* Requirement:
Convert the records, from their first line through the line containing "tap(512, 263)" inclusive, into a JSON list of strings with one string per line, omitting blank lines.

Data for locating words and elements:
■ ■ ■ ■
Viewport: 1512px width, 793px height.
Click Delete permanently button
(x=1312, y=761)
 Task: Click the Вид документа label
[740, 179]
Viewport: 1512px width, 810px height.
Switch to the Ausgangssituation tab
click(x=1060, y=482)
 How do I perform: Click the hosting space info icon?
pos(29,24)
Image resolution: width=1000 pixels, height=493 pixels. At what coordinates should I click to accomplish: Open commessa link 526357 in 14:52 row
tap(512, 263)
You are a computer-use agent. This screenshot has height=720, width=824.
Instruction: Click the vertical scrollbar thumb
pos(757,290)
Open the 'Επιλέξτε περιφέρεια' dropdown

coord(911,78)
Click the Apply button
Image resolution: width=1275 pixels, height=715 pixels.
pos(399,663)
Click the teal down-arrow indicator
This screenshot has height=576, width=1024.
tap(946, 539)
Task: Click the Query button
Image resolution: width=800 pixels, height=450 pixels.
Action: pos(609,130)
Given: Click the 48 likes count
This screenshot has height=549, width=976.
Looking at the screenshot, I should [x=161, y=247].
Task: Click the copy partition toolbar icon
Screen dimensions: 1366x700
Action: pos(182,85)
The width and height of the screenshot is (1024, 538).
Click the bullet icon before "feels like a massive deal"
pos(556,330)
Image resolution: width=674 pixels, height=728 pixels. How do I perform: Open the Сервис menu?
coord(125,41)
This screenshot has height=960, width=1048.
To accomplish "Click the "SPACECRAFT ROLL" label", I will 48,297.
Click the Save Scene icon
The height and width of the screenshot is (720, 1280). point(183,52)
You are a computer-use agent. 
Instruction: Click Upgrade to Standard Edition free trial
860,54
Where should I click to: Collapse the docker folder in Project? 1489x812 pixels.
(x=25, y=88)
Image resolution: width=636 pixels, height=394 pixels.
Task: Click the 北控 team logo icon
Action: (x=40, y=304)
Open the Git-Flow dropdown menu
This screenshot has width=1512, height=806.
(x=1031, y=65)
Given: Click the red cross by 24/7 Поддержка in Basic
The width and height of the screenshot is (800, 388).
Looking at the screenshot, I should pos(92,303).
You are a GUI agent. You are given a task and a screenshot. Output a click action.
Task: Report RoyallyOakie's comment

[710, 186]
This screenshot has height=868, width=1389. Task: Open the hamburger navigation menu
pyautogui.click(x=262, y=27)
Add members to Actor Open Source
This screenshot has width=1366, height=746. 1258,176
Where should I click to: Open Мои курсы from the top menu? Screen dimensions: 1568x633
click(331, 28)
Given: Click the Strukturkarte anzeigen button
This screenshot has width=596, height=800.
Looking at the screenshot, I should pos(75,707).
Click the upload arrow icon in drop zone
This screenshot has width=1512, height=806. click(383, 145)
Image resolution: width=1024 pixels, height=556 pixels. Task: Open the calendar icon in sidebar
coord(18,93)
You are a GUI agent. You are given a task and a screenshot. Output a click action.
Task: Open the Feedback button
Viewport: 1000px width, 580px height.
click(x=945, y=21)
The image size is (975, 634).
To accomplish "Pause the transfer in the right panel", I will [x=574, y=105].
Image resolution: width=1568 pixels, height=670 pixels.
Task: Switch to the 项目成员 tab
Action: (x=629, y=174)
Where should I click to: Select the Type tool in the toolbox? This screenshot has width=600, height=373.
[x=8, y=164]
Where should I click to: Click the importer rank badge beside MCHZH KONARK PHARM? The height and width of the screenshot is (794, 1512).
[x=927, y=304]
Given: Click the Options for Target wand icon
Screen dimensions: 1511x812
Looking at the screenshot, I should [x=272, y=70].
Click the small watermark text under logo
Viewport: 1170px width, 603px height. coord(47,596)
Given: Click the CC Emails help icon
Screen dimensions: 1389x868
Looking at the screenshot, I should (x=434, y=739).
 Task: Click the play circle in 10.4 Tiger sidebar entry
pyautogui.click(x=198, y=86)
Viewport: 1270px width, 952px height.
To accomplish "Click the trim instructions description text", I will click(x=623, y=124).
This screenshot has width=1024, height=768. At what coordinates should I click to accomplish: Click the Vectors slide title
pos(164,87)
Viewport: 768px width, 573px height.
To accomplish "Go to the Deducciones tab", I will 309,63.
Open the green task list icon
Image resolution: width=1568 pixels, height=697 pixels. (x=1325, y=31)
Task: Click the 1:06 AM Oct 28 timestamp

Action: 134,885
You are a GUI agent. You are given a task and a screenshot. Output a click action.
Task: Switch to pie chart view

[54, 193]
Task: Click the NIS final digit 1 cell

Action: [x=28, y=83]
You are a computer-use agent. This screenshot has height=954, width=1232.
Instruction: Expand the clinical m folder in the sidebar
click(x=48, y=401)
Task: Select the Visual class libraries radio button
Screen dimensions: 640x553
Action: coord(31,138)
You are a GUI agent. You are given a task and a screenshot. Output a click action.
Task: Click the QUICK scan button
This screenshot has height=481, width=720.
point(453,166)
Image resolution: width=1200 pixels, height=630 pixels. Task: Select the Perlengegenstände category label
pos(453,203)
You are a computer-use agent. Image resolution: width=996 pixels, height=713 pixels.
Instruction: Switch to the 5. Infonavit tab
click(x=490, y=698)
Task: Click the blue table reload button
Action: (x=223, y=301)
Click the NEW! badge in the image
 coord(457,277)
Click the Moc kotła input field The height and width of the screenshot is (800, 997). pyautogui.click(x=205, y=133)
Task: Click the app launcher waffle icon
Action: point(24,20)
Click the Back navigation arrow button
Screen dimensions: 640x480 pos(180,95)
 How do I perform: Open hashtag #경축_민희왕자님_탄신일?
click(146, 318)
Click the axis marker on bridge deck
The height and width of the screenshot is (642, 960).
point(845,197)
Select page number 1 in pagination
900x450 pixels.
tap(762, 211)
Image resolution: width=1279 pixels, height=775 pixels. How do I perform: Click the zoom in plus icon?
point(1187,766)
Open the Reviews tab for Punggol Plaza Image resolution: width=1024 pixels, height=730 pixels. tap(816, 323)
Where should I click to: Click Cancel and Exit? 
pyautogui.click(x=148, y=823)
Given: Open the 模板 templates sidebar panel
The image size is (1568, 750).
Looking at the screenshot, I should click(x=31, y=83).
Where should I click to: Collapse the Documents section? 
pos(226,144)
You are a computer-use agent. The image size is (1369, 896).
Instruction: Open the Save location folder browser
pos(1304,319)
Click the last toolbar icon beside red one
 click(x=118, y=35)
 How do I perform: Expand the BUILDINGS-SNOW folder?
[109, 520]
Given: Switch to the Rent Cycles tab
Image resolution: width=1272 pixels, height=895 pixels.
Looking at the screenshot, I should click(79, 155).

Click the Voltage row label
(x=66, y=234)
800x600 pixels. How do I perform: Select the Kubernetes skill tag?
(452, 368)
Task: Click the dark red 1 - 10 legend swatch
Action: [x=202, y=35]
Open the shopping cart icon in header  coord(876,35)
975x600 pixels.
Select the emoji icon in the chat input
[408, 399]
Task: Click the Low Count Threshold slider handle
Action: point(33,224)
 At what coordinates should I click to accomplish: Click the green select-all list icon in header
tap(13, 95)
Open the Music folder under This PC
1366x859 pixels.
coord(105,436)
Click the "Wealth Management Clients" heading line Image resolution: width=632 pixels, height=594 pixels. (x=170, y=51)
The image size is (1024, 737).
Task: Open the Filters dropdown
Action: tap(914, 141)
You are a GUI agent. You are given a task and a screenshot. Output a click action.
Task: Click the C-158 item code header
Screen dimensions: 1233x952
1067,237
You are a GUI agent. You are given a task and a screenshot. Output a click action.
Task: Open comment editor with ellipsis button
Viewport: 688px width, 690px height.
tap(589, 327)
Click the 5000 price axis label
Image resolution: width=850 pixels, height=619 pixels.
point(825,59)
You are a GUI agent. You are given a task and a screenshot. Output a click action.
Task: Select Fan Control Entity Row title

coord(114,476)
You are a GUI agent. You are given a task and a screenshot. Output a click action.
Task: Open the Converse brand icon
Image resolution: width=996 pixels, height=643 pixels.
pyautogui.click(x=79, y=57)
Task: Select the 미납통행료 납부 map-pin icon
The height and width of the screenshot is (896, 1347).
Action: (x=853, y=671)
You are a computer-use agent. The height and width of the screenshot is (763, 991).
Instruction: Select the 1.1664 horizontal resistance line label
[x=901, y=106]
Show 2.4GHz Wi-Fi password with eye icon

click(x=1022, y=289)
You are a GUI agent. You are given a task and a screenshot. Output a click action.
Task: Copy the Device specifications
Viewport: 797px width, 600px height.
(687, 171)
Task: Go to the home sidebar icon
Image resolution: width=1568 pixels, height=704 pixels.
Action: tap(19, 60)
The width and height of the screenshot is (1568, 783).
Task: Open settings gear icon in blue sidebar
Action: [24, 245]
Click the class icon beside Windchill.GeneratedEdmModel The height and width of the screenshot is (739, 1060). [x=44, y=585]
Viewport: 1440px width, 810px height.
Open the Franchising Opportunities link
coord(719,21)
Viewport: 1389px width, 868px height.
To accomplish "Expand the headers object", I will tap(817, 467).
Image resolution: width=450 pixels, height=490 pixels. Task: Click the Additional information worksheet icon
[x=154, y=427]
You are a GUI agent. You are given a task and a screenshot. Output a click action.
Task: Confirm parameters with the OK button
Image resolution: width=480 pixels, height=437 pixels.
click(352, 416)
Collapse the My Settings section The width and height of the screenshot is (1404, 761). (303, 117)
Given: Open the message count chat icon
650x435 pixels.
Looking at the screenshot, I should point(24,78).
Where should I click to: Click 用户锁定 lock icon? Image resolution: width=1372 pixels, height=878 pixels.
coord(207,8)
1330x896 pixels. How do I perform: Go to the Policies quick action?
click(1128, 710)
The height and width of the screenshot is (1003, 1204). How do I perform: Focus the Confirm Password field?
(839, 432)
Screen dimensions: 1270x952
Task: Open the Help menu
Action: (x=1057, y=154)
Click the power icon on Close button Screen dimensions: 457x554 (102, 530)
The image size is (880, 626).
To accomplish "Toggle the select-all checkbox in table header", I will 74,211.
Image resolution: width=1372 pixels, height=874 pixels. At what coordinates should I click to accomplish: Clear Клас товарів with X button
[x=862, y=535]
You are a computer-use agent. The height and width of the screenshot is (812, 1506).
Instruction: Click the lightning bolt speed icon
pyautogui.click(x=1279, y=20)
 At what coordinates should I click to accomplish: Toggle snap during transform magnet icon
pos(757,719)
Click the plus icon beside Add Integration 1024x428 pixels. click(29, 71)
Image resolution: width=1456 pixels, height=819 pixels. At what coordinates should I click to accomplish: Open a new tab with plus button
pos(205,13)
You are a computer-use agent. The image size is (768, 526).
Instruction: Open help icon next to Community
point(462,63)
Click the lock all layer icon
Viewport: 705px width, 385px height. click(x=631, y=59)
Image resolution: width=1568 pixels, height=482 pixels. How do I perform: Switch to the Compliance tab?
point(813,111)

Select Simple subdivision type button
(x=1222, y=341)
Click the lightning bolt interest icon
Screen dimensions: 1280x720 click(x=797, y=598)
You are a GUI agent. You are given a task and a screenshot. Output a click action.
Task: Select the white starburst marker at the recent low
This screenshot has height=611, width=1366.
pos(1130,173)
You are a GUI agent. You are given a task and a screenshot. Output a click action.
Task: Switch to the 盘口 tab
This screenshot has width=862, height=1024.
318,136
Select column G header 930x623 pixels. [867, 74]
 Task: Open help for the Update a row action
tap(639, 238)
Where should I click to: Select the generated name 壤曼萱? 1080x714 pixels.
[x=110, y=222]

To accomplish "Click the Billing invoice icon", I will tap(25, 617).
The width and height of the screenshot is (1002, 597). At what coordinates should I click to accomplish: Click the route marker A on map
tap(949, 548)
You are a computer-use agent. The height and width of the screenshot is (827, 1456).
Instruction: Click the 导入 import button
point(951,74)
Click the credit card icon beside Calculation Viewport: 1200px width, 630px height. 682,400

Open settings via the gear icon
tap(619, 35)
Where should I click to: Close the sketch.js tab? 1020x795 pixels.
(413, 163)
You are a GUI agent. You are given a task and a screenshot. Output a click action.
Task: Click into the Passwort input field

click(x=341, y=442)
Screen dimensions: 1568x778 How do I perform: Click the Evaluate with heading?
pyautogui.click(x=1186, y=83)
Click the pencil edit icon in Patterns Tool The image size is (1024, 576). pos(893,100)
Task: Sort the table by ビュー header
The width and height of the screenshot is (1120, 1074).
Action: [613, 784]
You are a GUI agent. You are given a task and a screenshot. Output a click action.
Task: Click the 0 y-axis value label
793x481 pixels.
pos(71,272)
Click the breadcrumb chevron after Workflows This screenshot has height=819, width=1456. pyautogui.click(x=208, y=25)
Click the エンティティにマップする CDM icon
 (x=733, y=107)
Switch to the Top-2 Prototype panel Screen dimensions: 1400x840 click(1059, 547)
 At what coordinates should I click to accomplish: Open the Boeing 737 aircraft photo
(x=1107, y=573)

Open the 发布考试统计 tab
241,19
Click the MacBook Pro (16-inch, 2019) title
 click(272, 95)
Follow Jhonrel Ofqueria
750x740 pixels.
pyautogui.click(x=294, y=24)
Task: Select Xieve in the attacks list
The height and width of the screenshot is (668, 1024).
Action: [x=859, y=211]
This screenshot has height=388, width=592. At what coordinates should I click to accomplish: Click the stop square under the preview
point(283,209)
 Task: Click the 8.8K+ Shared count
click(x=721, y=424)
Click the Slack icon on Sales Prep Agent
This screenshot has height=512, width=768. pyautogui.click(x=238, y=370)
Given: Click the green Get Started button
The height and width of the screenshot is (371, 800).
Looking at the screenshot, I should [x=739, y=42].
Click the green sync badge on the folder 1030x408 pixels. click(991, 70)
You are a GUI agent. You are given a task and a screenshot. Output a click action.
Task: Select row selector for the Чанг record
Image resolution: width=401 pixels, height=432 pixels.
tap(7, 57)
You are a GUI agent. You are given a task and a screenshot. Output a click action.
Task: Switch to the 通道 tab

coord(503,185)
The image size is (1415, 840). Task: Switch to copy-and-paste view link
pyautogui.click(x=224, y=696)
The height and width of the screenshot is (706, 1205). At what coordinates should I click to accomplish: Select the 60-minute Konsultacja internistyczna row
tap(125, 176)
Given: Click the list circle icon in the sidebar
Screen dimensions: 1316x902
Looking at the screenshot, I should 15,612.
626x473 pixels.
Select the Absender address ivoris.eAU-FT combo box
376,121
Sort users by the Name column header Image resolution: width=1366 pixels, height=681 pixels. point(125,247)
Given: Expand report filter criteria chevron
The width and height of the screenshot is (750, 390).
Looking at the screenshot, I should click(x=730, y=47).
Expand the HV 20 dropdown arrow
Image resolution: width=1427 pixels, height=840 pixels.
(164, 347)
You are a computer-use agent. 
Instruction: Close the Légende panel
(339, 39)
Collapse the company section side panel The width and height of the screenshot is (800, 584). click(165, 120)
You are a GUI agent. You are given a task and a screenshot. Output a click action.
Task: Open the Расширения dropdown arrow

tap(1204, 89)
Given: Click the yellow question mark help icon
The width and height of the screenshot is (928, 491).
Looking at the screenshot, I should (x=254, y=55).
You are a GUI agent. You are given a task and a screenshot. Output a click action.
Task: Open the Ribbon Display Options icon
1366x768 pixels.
■ ■ ■ ■
* Solution to this exercise:
[
  "Viewport: 1512px width, 793px height.",
  "Click Delete permanently button",
  "(x=1312, y=761)",
  " Task: Click the Вид документа label",
  "[740, 179]",
  "Viewport: 1512px width, 810px height.",
  "Switch to the Ausgangssituation tab",
  "click(x=1060, y=482)",
  " How do I perform: Click the hosting space info icon?",
  "pos(29,24)",
  "Image resolution: width=1000 pixels, height=493 pixels. At what coordinates should I click to accomplish: Open commessa link 526357 in 14:52 row",
  "tap(512, 263)"
]